Et il décide de donner ce ton, cette ambiance à son film. Comme avec No de Pablo Larrain, ne soyons pas trop sérieux. Mettons une touche de burlesque (bien qu’ici c’est plus appuyé et plus gros que dans le film de Pablo Larrain). Le film vous rire (ou sourire) toutes les cinq minutes. Tout est sujet à l’humour désopilant. Aucune peur, prise de risque, la vie est absurde et on le dit. Tout comme l’excellent Esteban, qui en arrière plan, coince son sac sur un poteau. Ou quand il s’agit des résultats scolaires. Mais au travers des plaisanteries à gogo sur la société, Antonin Peretjatko n’en oublie pas un grand ingrédient.
Je le répète une énième fois, mais l’amour est le plus grand sujet au Cinéma. Et quand il s’agit de l’été, pourquoi pas parler des amours de l’été. Il est donc question de retrouver la personne pour qui on a eu le coup de foudre. Que c’est beau. Mais cette histoire d’amour est envelopée dans une tâche. Le burlesque prend trop de place pour que l’histoire d’amour soit sublime. Ici, l’amour entre Hector et Truquette devient un prétexte au film. Encore pire, elle devient un prétexte à chaque scène.
Tout simplement parce que le film a une narration sous forme de sketchs. Chaque scène a un nouvel objectif. Et tous ces petits objectifs rassemblés forment l’enjeu général : retrouver l’autre personne que l’on aime.

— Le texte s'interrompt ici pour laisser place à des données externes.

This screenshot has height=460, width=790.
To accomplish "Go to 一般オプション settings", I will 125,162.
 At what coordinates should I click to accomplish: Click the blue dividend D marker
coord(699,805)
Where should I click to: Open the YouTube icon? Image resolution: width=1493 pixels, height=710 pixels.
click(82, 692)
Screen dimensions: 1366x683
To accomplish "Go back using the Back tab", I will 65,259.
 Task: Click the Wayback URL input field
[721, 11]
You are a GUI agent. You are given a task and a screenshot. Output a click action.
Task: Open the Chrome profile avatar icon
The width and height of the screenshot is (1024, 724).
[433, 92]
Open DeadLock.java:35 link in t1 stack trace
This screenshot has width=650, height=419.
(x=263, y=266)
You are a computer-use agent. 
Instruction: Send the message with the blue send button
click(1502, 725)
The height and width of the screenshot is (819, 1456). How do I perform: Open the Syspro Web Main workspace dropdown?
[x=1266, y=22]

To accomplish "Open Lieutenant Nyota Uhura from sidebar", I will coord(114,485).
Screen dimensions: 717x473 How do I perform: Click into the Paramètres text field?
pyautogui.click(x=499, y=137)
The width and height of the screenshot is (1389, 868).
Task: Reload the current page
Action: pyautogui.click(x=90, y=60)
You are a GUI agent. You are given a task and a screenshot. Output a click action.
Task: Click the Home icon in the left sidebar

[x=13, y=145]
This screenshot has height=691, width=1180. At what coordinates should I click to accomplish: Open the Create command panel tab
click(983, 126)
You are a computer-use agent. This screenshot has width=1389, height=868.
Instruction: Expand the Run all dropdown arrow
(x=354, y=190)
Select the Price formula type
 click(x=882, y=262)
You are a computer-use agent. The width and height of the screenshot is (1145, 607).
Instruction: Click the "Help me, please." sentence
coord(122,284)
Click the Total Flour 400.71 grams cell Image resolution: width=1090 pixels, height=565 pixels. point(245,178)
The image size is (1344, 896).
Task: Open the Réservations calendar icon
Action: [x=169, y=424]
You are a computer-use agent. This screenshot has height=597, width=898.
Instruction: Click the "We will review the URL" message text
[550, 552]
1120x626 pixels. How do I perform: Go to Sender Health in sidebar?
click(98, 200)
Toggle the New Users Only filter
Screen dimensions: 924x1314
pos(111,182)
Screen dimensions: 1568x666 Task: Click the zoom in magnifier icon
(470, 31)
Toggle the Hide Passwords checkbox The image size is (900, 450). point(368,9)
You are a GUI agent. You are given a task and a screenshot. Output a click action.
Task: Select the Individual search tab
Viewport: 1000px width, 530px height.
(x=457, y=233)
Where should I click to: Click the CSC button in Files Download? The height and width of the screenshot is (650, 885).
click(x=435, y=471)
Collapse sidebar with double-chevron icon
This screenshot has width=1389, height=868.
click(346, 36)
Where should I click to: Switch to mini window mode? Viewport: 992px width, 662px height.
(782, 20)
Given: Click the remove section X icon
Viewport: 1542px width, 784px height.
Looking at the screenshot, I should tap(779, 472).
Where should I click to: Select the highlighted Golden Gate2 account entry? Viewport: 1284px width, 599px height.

C’est vraiment le point noir du film. A force de vouloir faire rire son spectateur pour ne pas le perdre, Antonin Peretjatko déstabilise sa mécanique narrative. Le rythme en prendra quelques coups, mais le film arrivera toujours à repartir sur ses pattes. Même si les scènes explicatives (rêves et flashbacks) sont assez lourdes (mais néanmoins sympathiques).
Tout ce fond est contenu dans une forme qui saute aux yeux. L’influence de la Nouvelle Vague se fait ressentir dans (pratiquement) chaque plan. Il faut notamment noter le jeu d’acteur bien théâtralisé. Mais les acteurs ne perdent pas leur performance, et restent agréables à suivre dans leur énergie communicative. Mais surtout, on dirait que ce film est sorti des cartons poussiéreux des années soixante. Ce film est un vrai miroir de la société, filmé dans le réel. Toujours cette idée d’intégrer les acteurs dans le décor extérieur. Bien que ce film peut paraître comme le projet d’amis bobos parisiens.
La folie de la ville se transmet dans les personnages, comme une sorte de modèle de la jeunesse. A relever l’évocation de Mai 68. Un road movie exaltant, filmé en pellicule, où chaque photographie est une éclaircie dans la crise évoquée plus-haut. Comme pour les vêtements portés par les acteurs. La robe à pois de Truquette, le chapeau de paille de Charlotte, le short de Bertier, la chemise de Pator : les images sont comme le fond, ça annonce l’été alors que la météo est grise.
Finalement, La Fille du 14 Juillet est un film sur le mal-être de la société. Un pays en crise, plus d’argent dans les caisses ni les poches. Ce film porte un regard absurde sur la société. Avec un vent de burlesque et de nostalgie, le film est d’un humour où comprend parfaitement l’énergie du film fait entre potes. Des potes qui réalisent un film qu’on dirait sorti tout droit des tiroirs de la Nouvelle Vague. Antonin Peretjatko nous offre un film au fond moderne, sur un ton absurde, avec la forme du passé. Réjouissant en ces temps gris.